If the initial treatment proves ineffective, additional evaluation should include a post-void residual urine measurement, a urine flow rate, or urodynamics if there is a suspicion of an underlying bladder condition. Renal chemistries and imaging may be indicated, to rule out obstructive uropathy with potential for renal damage. Cystoscopy is performed to assess the prostatic urethral anatomy and to rule out bladder pathology.

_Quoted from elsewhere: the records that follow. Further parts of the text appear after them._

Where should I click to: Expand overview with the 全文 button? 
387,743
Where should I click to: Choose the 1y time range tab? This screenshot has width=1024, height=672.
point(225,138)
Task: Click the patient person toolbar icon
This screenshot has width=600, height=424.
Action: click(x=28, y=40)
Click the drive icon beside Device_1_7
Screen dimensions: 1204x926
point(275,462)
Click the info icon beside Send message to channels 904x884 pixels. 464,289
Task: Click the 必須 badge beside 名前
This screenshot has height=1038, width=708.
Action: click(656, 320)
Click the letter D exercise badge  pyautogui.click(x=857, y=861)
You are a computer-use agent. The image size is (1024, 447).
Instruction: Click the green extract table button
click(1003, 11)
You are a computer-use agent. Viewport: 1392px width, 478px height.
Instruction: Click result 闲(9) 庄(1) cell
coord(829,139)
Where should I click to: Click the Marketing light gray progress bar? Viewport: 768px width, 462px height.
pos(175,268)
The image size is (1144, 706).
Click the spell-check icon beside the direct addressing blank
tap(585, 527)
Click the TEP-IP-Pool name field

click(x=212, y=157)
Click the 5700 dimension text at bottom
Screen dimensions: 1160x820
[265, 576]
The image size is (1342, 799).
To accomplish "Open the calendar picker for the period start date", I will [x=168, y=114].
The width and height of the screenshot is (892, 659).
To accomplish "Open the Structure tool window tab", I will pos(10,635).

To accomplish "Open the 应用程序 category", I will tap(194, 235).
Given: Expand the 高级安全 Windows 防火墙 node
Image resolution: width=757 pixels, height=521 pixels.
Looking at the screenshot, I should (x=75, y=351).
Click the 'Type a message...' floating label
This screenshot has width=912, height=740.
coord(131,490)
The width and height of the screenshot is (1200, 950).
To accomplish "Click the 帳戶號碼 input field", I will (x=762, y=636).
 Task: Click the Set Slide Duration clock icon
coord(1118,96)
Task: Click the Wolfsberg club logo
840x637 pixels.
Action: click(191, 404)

If medical therapy has not provided satisfactory relief of LUTS, or if the patient prefers to avoid long-term medical therapy, a variety of surgical options are available for treatment ranging from minimally invasive office procedures to hospital-based surgical treatments.
The gold standard surgical management for BPH is Transurethral Resection of the Prostate (TURP). TURP is associated with the greatest improvement in urinary flow and is quite durable to 10 years follow up. The procedure does require a general or spinal anesthetic and has greater risks than some of the less invasive treatments, but is very well tolerated with high satisfaction rates. 
Variations on the TURP include Transurethral Incision of the Prostate (TUIP) for smaller prostates, Holmium Laser Enucleation of the Prostate (HOLEP) which has less potential for blood loss, Electrovaporization of the Prostate (EVP), and laser vaporization with a variety of devices, including Holmium and Greenlight lasers in a hospital setting.

The EVOLVE laser can be used in the office under local anesthetic, and is the only office procedure that closely replicates the hospital-based procedures in tissue removal. Transurethral Needle Ablation of the Prostate (TUNA) and Microwave Thermotherapy are also office-based, and tend to be more comparable to medical therapy in efficacy than the other surgical approaches. The choice of the treatment is based on patient desire, prostate size, convenience and side-effect profile.

An Evolving Field
BPH therapy is an evolving field with exciting new therapies continuing to unfold. Ongoing research includes investigation of transrectally injected drugs, including Botulinum Toxin and other novel small molecules, as direct therapy for prostatic enlargement and increased muscular tone. Future patients may have the option of coming in one or two times a year for a simple five-minute injection that will provide durable relief without many of the systemic side effects associated with oral medications or the risks associated with a surgical procedure.